An e-mail obtained through California's Public Records Act shows that staff scientists were also perplexed by how exposure levels had jumped from the recommended 0.8 parts per billion to 96 parts per billion. They stand by the lower numbers.
Managers at the agency say it's not up to scientists to decide whether methyl iodide is approved and at what levels.
"We went through a very careful review process of all the scientific information before us," says Mary-Ann Warmerdam, director of California's Department of Pesticide Regulation.
She says methyl iodide can be used safely and points to the EPA's exposure limit for workers, which is 193 parts per billion – twice what California is proposing.

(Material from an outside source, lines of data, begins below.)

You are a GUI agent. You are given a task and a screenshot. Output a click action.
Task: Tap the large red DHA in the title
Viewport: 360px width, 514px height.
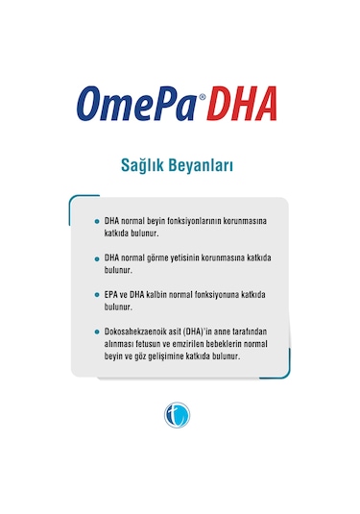pyautogui.click(x=240, y=103)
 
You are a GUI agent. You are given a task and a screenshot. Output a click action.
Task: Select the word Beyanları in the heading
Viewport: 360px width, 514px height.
pyautogui.click(x=203, y=164)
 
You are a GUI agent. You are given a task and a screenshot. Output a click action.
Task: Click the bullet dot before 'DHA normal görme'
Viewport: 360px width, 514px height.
pyautogui.click(x=97, y=257)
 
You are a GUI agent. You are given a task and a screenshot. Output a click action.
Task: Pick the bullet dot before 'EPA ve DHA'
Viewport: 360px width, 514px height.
pyautogui.click(x=97, y=294)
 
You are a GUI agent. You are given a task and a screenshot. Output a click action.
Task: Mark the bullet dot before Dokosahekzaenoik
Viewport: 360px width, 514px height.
pyautogui.click(x=97, y=331)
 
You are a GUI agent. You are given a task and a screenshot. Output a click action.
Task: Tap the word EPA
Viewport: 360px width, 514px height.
pyautogui.click(x=112, y=294)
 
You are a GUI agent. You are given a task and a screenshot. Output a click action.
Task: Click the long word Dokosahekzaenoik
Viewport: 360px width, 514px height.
pyautogui.click(x=136, y=331)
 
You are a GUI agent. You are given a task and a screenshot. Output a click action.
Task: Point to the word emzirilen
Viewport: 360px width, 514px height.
pyautogui.click(x=194, y=344)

Warmerdam also points to a list of regulations intended to protect people from inhaling or coming into contact with the chemical. Things like face masks, gloves, heavy tarps and buffer zones.
"The mitigation factors that we've put forward are extraordinarily health protective, and they stand up against the health protective levels put forward by others, including EPA," she says.
Meanwhile, the EPA, under President Obama, appears to be reconsidering the previous administration's approval of methyl iodide. According to state transcripts, EPA officials say they may take another look at the chemical, depending on what happens in California.